[III] 8. Kidnapped

551 67 23
                                    

                    Sang surya belum menampakkan diri. Lingkaran raksasa yang sarat akan panas cahaya itu masih sungkan muncul ke permukaan karena notabenenya jam masih menunjukkan pukul empat pagi. Dan sepertinya mentari tak akan terlihat karena pagi ini akan turun hujan salju ringan yang membuat langit akan terlihat putih keabu-abuan. Justin bangkit setelah terlelap di sebuah batang pohon maha besar yang ia jadikan sandaran selama semalaman demi membuat kedua kelopak matanya tertutup rapat dengan nyaman. Pria bermata coklat madu itu tak henti-hentinya memikirkan Gowther. Yang bisa ia katakan sebagai temannya sebelum vampire terakhir itu malah jatuh hati pada isterinya sendiri. Justin tidak tau harus menyembunyikan Abigail kemana jika Gowther sanggup mengendus aroma Abigail dari radius dua ratus kilometer jauhnya. Itu menyulitkan.

                    Gigi Justin bergelemetuk menahan dingin. Pagi ini sangat dingin, super duper dingin dan makhluk dari kutub pun tentu akan mengakuinya. Justin berdiri, menepuk bagian bawah bajunya--menyingkirkan debu yang tersisa disana sebelum mengayunkan kaki untuk mendekat pada tenda yang dibangun oleh Eleanor semalam untuk tempat tidur para wanita disana. Sebenarnya Justin diizinkan masuk, hanya saja ukuran tenda yang dibawa Eleanor dalam perbekalan bukanlah tenda besar yang bisa dipakai belasan orang. Tenda itu kecil, bahkan Eleanor seringkali merasakan kaki Abigail yang menendang-nendang perutnya seolah Abigail adalah bayi dalam kandungan.

                    Maka dari itu, ketika Justin membuka sedikit bagian jendela tenda, ia tidak mendapati adiknya disana. Pria itu memutar tubuh, menyapu pandang ke seantreo lapak hutan yang dijadikan tempat bermalam. Kemudian Justin menemukan sosok Eleanor yang sedang berjongkok di tepi sungai yang sedikit beku. Entah apa yang wanita itu lakukan, mungkin bercermin atau apalah. Tapi Justin tidak menghampirinya. Ia justru masuk ke dalam tenda dan membangunkan dua wanita yang sedang terlelap di sana.

                    Tubuh Abigail menggeliat sebelum wanita itu bangkit dengan mata masih terpejam. Sementara Priskila justru mengeratkan selimut yang ia pakai dan berpaling--berharap Justin tak lagi mengganggunya. Justin menghela nafas, lantas menatap pada Abigail menunggu isterinya segera membuka mata. Sangat lama. Wanita itu sudah menguap beberapa kali, dan menggaruk puncak kepalanya namun tetap saja denga mata tertutup. Membuat Justin jengah dan tak kuasa untuk menunggu hingga pria itu memutuskan untuk menepuk-nepuk pipi isterinya dengan pelan saking gemasnya. Abigail terkesiap dengan mata yang terbuka lebar, namun yang keluar dari sela bibir wanita itu adalah makian kasar yang sukes membuat Justin mendelik tajam. Mendapati pelototan, Abigail bungkam.

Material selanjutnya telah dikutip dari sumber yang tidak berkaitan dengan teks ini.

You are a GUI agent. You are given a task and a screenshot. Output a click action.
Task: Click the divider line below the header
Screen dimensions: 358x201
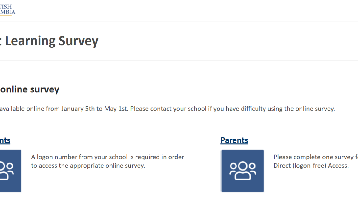pos(179,21)
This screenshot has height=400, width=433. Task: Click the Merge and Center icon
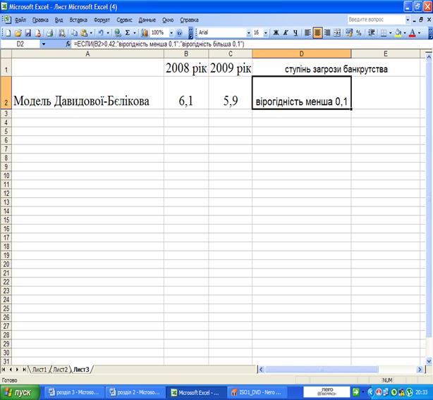pyautogui.click(x=336, y=32)
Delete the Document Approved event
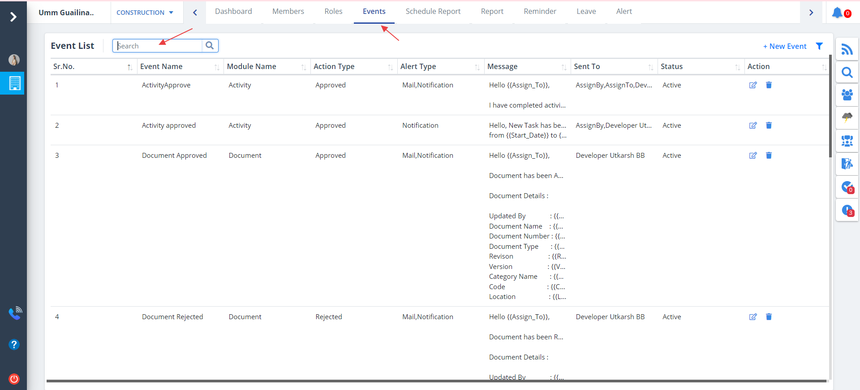860x390 pixels. [769, 156]
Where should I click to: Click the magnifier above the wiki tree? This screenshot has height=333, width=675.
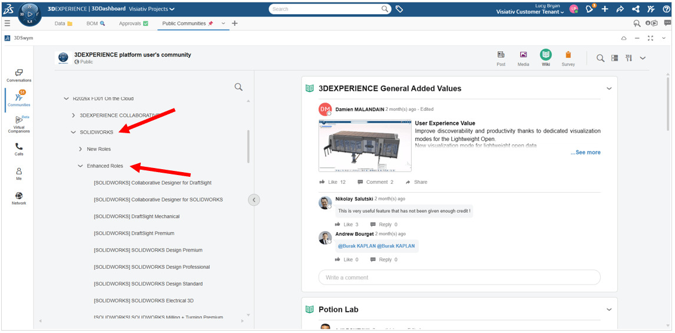pyautogui.click(x=239, y=87)
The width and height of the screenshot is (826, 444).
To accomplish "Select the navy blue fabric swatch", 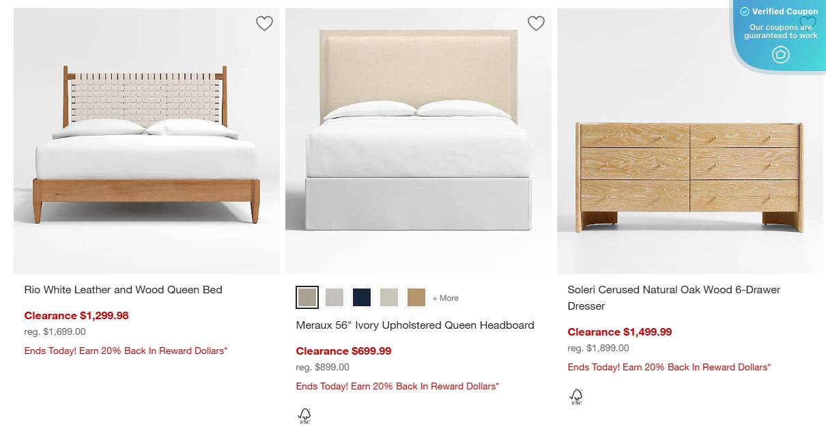I will [362, 297].
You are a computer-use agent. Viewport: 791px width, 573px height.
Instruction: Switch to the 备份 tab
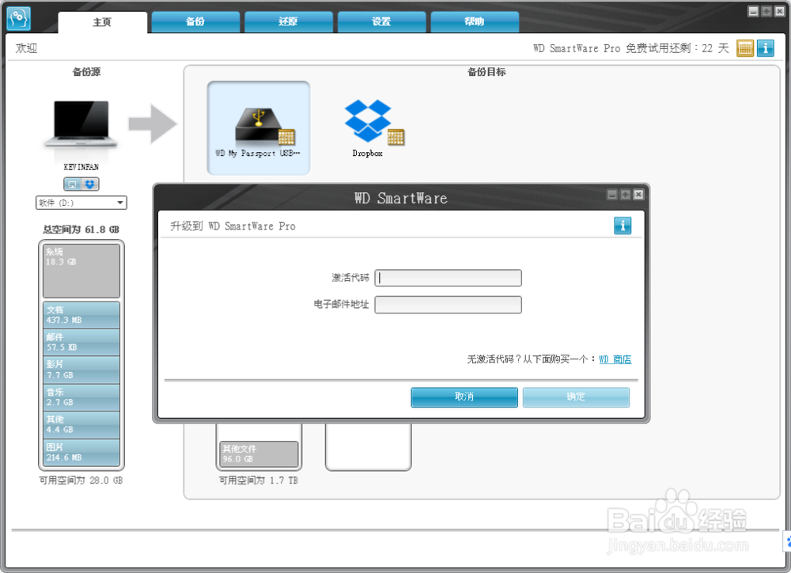coord(195,22)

                    "Kita harus pergi."

                    Abigail tidak memberikan respon berarti. Wanita itu menguap, kemudian mengeratkan mantelnya rapat-rapat. Meraih karet gelang pada pergelangan tangannya kemudian mengikat rambut coklat gelapnya menjadi bentuk satu kunciran kuda asal yang menyisakan rambut-rambut kecil pembingkai wajah. Dahinya terekspos, wajahnya yang putih mulus bersih dapat terlihat dengan jelas. Wanita itu menguap lagi dengan mata sayu. Lalu kembali diam.

                    "I said we must go, now."

                    "Kenapa?" Wanita itu bertanya tak bersemangat. Membuat Justin tak henti-hentinya menghela nafas untuk menahan emosi yang bergejolak.

                    "Pasal 24 ayat 18 Peraturan Kerajaan Evander. Tidak perlu bertanya ketika mendapat perintah dari Raja." Justin bicara dengan sedikit penekanan. Dan yang ia dapati justru satu alis Abigail yang terangkat tinggi-tinggi.

                    "Aku Calester," ia menjawab enteng. Lantas menguap lagi. Justin mengerang, berdecak sembari mengacak rambutnya asal-asalan. Wajah pria itu mengeras, kemudian dengan cepat ia menangkup kedua pipi Abigail dengan satu tangan. Membuat kedua mata yang indah itu akhirnya beradu, bersipandang, melebur satu sama lain.